> [GIVEN EXERCISE]: Reproduce word for word the part of the data that opens with the line containing "Open the 'starts with' filter dropdown" and runs through the end of the data, both ends included. Leave the pictures out of your answer.

━━━━━ GIVEN ENTRIES ━━━━━

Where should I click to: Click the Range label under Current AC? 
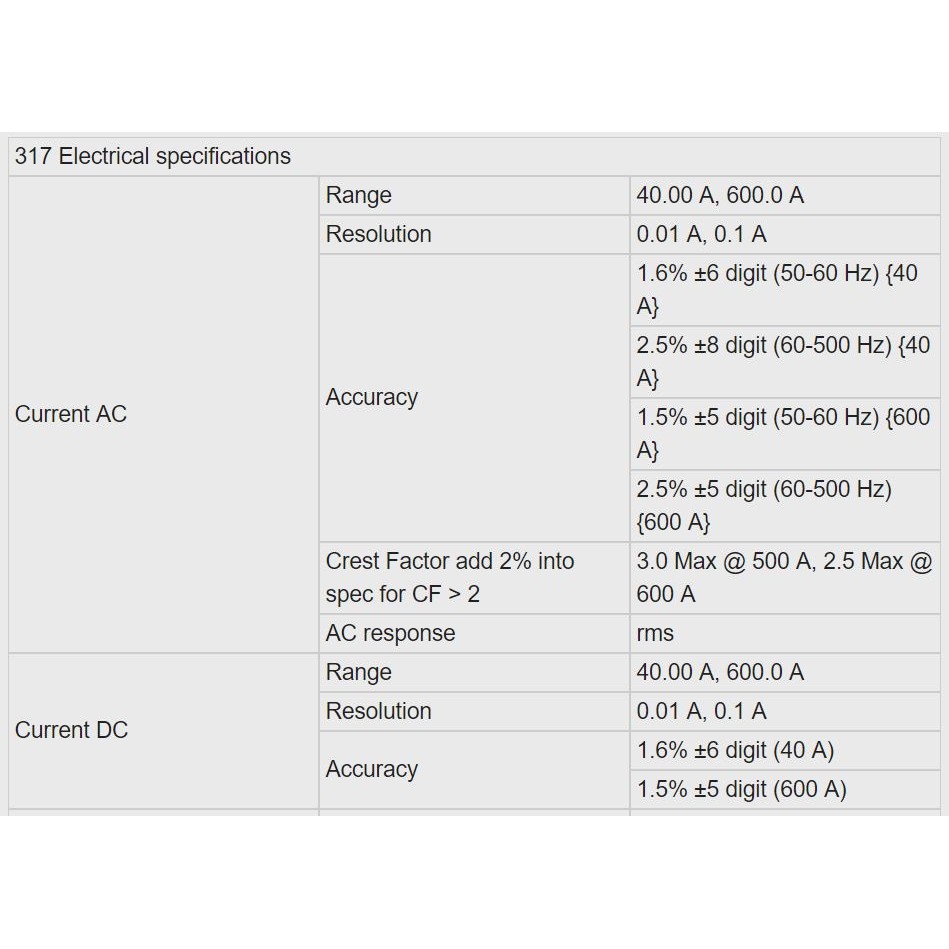coord(359,196)
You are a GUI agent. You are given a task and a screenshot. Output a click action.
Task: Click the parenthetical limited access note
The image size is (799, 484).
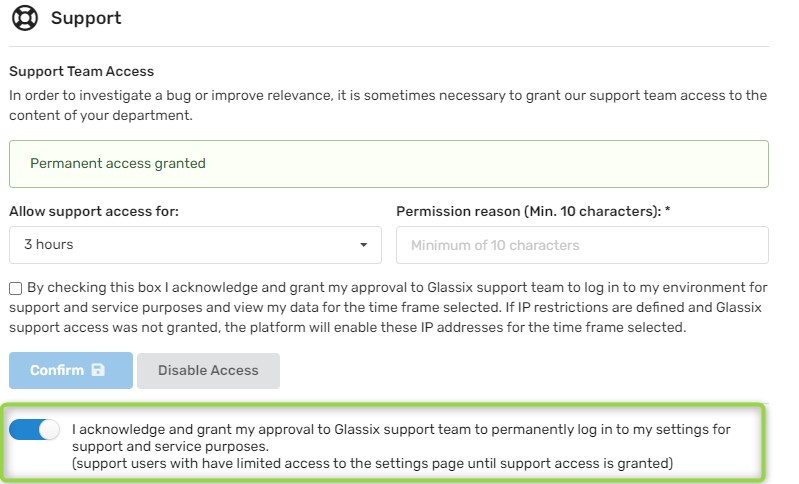pyautogui.click(x=372, y=463)
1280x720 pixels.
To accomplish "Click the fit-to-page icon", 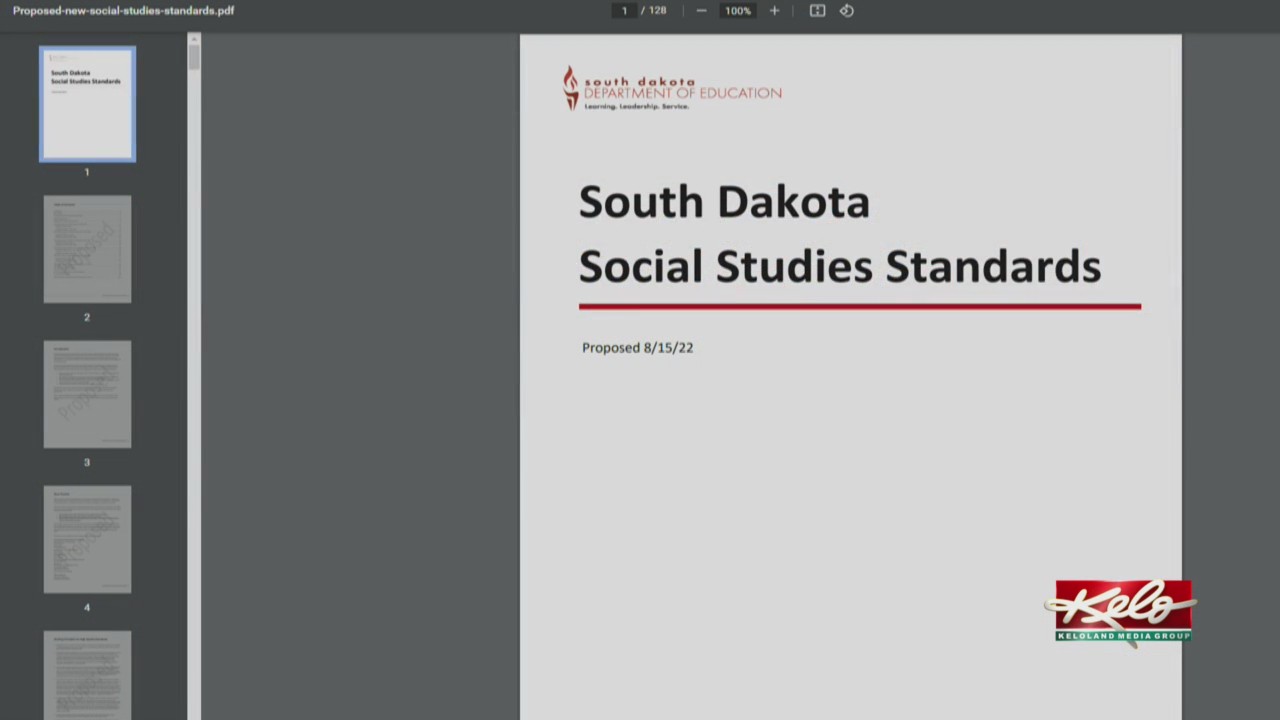I will click(817, 10).
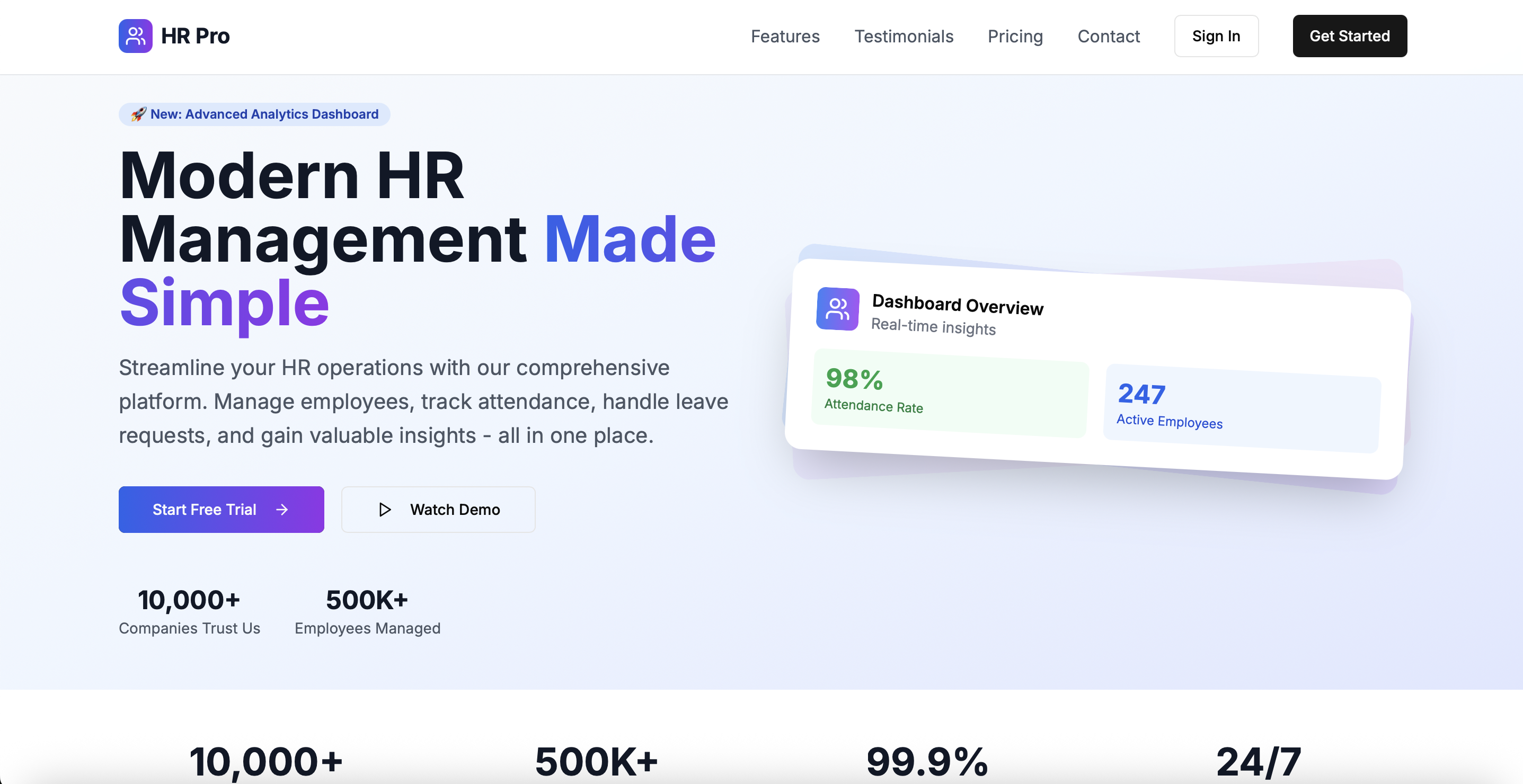The width and height of the screenshot is (1523, 784).
Task: Click the arrow icon in Start Free Trial
Action: 282,509
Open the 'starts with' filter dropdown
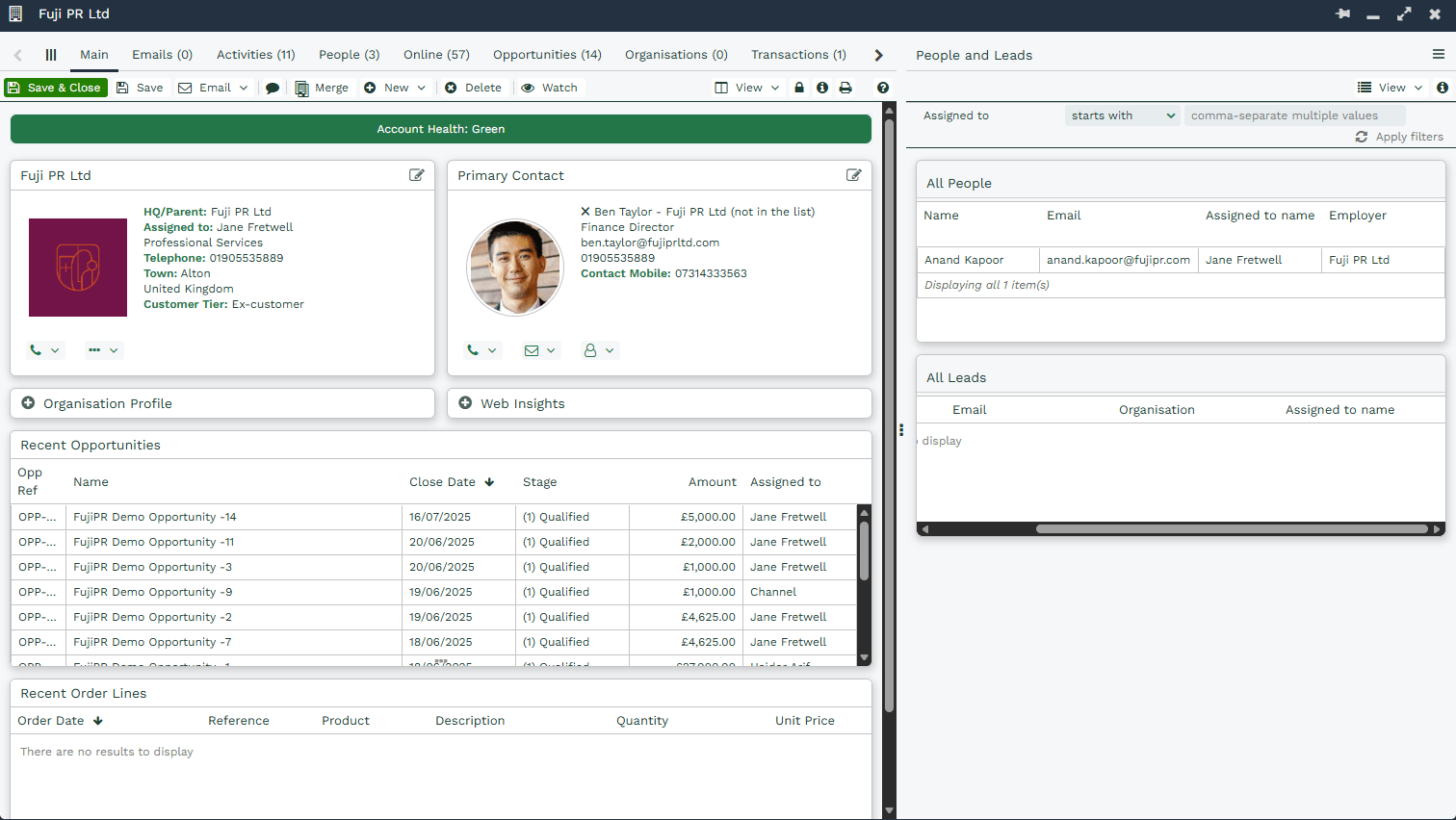The width and height of the screenshot is (1456, 820). (x=1122, y=115)
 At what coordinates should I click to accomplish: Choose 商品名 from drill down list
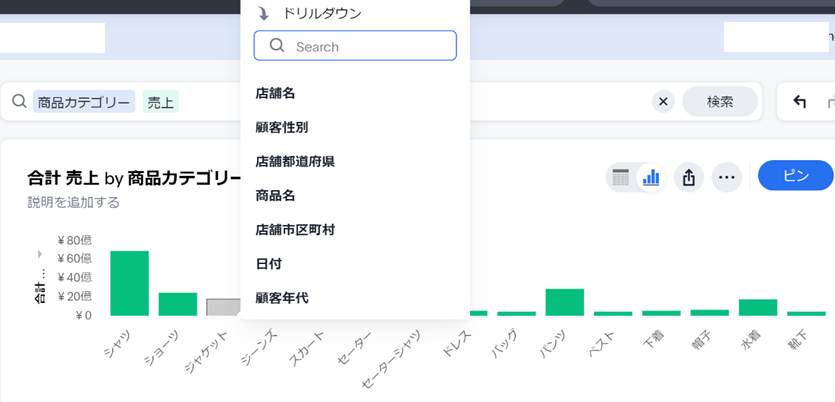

━━━━━

> [TASK SOLUTION]:
Open the 'starts with' filter dropdown
The width and height of the screenshot is (1456, 820). (x=1122, y=115)
 At what coordinates should I click to accomplish: Choose 商品名 from drill down list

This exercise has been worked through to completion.